You most definitely have something wired wrong - there is no way it can produce an output voltage greater than it's supply voltage.
The circuit isn't actually a peak detector, it's nearer to being a precision rectifier and buffer as there is nothing in it to hold the peak level. I presume you are measuring the output voltage with respect to ground and not the negative or positive rails.
The virtual ground of your ICs is at +1.2V. If your input is 1V peak and symetrical around 0V, then at no time will the diode be in play. Your signal is negative with respect to the opamp and always will be.
Look at #8. His input signal is ground based (I'm assuming that it is symetric around ground). His opamp's "mid supply level" is above the maximum signal from his "ground based" sine wave generator. And his input circuit is DC coupled.

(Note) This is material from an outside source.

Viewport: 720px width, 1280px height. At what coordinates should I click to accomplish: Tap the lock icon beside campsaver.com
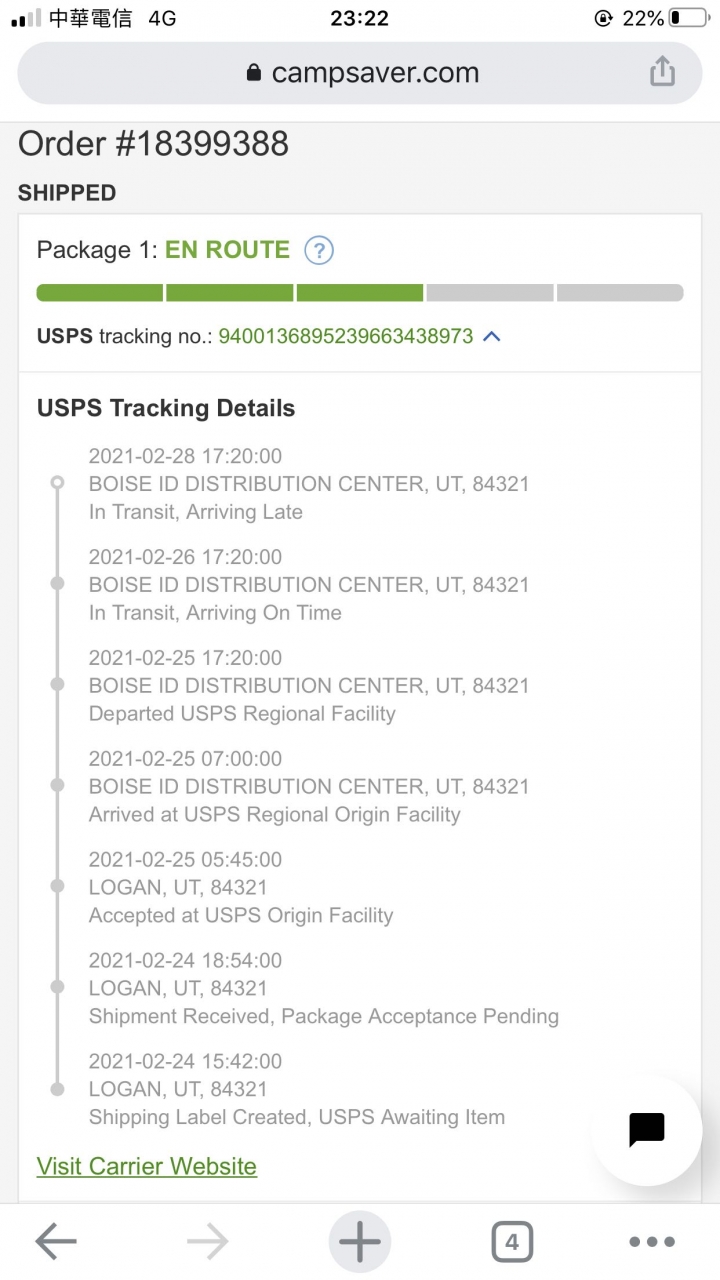(253, 73)
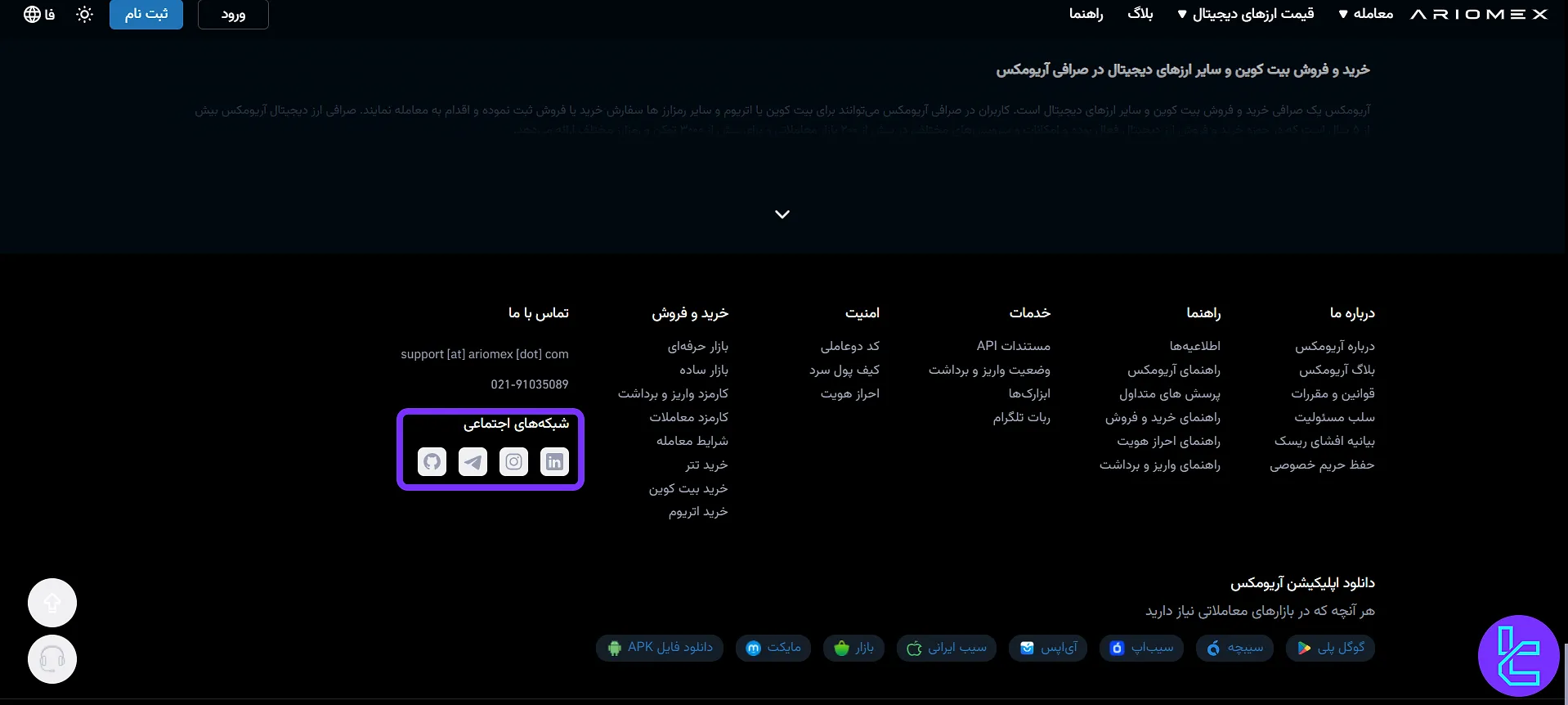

Hi, instead of using ampop why you dont use AD8307 ( multistage logarithmic instrumentation amplifier ) ? You get analog out on any signal from DC to 500MHz
Here are some measures:
Power in | Vout
-20dBm 1,678V
-10dBm 1,9237V
-5 dBm 2,057V
-1dBm 2,1502
0 dBm 2,1808V
There are many circuits using AD8307 googalize it. Very low cost easy implementation.
Look at #8. His input signal is ground based (I'm assuming that it is symetric around ground). His opamp's "mid supply level" is above the maximum signal from his "ground based" sine wave generator. And his input circuit is DC coupled.
I'm not sure why "mid supply level" makes any difference in that design. The input voltage (ground) is well within the limits for that device so the problem shouldn't be input overload.